Wind uses a center-biased distribution with cascading random doublings:
wind = random(max/2) - max/4 // centered if (random(100) < 20) wind *= 2 // 20% chance double if (random(100) < 40) wind *= 2 // 40% chance double (independent) // Distribution: 48% small, 12% moderate, 32% strong, 8% extreme
15 war quotes displayed between rounds, extracted from 0x05B580–0x05BC5E. Notable preservation of original typos:
| Activation | Code | Effect |
|---|---|---|
SET ASGARD=frondheim | frondheim | Monochrome debug overlay — renders to MDA/Hercules VRAM at B000:0000. Wendell Hicken's second-monitor debug console. |
SET ASGARD=ragnarok | ragnarok | Debug log to file — opens scorch.dbg for text output |
SCORCH.EXE mayhem | mayhem | All weapons, 99 of each |
SCORCH.EXE nofloat | nofloat | Disable FPU physics — for machines without 8087 coprocessor |
ASGARD/frondheim/ragnarok are debug modes, not gameplay cheats. Only mayhem affects gameplay. The handler at file 0x02A42D uses getenv() and stricmp() for matching.
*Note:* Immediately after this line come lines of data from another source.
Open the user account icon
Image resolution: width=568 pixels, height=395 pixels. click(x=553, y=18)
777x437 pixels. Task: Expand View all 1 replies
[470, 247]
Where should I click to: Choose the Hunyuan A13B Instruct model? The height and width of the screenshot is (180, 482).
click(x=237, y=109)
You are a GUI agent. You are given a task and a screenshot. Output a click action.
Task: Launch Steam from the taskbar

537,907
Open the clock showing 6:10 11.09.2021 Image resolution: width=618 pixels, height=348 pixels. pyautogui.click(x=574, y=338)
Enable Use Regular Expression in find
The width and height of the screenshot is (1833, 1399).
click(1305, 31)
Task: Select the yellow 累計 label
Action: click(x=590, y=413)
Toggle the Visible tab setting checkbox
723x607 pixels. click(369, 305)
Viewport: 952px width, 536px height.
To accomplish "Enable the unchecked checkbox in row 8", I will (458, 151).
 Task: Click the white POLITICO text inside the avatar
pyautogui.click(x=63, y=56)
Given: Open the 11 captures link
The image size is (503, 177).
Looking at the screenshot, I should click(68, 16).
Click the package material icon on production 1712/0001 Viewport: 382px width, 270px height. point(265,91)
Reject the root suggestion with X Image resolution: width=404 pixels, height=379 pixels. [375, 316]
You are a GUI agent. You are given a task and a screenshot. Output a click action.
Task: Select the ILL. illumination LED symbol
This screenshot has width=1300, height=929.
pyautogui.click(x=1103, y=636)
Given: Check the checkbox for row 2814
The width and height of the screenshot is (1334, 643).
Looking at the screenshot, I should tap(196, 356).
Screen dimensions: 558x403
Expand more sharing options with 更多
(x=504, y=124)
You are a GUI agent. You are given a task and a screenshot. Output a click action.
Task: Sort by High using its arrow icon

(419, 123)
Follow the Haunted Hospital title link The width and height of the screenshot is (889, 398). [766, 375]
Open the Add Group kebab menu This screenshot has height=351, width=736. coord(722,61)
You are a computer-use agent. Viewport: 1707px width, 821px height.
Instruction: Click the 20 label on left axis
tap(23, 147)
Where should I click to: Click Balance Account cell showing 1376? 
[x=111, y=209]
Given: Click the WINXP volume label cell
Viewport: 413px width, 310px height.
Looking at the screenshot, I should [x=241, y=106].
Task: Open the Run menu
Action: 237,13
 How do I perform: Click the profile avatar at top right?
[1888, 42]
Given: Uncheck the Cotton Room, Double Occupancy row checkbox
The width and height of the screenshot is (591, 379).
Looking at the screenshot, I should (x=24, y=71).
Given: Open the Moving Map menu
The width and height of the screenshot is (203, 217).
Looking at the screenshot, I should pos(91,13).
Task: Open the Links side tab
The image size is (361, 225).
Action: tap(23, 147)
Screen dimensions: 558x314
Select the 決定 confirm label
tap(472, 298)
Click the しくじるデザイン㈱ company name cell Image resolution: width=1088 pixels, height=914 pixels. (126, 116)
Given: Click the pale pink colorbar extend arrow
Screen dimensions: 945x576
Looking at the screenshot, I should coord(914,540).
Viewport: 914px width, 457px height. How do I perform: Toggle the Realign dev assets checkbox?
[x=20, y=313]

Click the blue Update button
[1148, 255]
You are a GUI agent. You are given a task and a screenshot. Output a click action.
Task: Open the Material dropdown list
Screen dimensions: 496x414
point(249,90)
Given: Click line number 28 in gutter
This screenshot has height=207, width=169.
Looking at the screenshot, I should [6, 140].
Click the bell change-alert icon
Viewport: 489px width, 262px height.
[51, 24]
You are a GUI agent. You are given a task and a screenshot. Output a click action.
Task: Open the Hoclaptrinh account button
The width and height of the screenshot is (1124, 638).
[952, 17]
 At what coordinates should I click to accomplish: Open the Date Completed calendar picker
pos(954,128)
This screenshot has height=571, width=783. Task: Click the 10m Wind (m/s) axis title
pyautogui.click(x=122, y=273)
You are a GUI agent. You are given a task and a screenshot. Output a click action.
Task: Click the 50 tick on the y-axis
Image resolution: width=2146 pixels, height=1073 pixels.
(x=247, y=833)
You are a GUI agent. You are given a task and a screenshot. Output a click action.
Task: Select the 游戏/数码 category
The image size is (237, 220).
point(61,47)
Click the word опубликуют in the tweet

54 attack phrases (TALK1.CFG) and 61 death phrases (TALK2.CFG), loaded from paths in ATTACK_COMMENTS and DIE_COMMENTS config variables. Displayed as speech bubbles above tanks via the comments.cpp module.
| Type | Energy | Radius | Color | Behavior |
|---|---|---|---|---|
| Shield | 55 HP | 16 px | Yellow | Basic absorption |
| Warp Shield | 100 HP | 15 px | White | Random teleport on hit |
| Teleport Shield | 100 HP | 15 px | Purple | Teleport when triggered |
| Force Shield | 150 HP | 16 px | White | Absorption + deflection |
| Heavy Shield | 200 HP | 16 px | Orange | Max absorption + deflection |
Flicker Shield has no config table entry — uses probabilistic on/off cycling. Damage absorption is flat 1:1 HP. Shield color fades proportionally: color = energy × configColor / maxEnergy.
Every standard disassembler fails on this binary. Without the custom FPU decoder, the physics engine, damage system, AI solver, and terrain generator are walls of INT 34h / INT 38h calls. The decoder transformed ~2,000 encoded instructions across the analysis.
The game has no abstract collision geometry. A crater is just erased pixels. A tank is just colored pixels. Collision detection reads getpixel() and checks color ranges. This means the framebuffer is the physics world — a design that's elegant for a 320×200 game but extremely unusual by modern standards.
Players use a two-struct architecture: a compact 108-byte record (stride 0x6C) for hot-loop iteration, and a full 202-byte sub-struct (stride 0xCA) for complete tank state. The sub-struct contains turret angle, shield energy, AI targeting data, and linked-list nodes. Cross-referencing between these two levels through far pointer indirection was a persistent challenge.
The in-flight Mag Deflector deflection scales as (direction / normDist) × dt with no additional multiplier. Our initial web implementation had an erroneous ×30 factor that caused projectiles to reverse direction when multiple players had Mag Deflectors (e.g., after the MAYHEM cheat). This was only discovered through playtesting and traced back to a misread of the normalized distance calculation at file 0x21B68.